* DIRECTION:
Present the lines below as a numbered list, leaving out any blank lines and omitting the pictures.

begin RECORD EXTRACTS

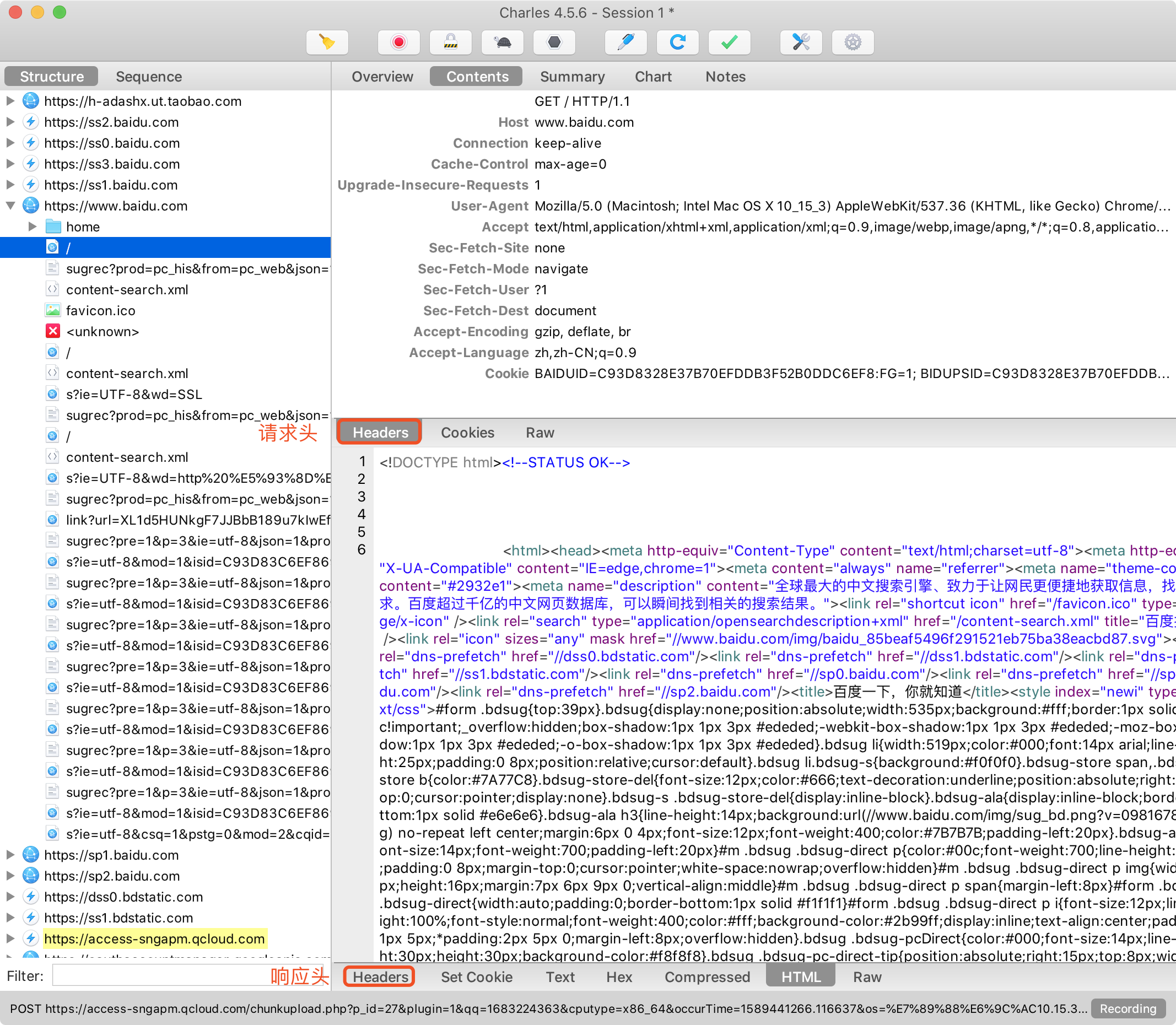Screen dimensions: 1176x1025
Task: Switch to the Sequence tab
Action: [x=149, y=77]
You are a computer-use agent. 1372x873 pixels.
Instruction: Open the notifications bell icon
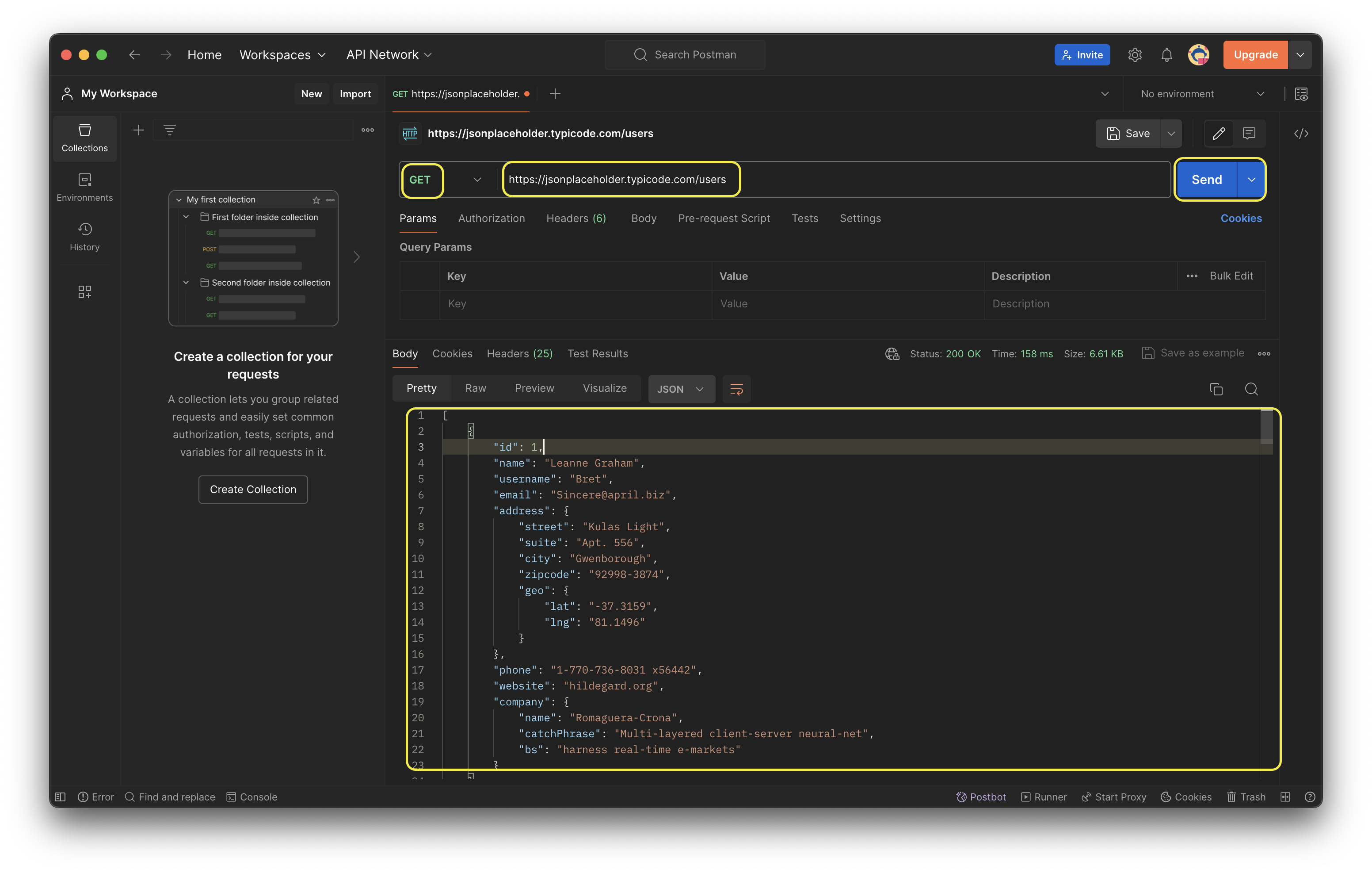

end RECORD EXTRACTS

* TASK OUTPUT:
1. Screen dimensions: 1176x1025
2. Task: Switch to the Sequence tab
3. Action: [x=149, y=77]
4. You are a computer-use agent. 1372x873 pixels.
5. Instruction: Open the notifications bell icon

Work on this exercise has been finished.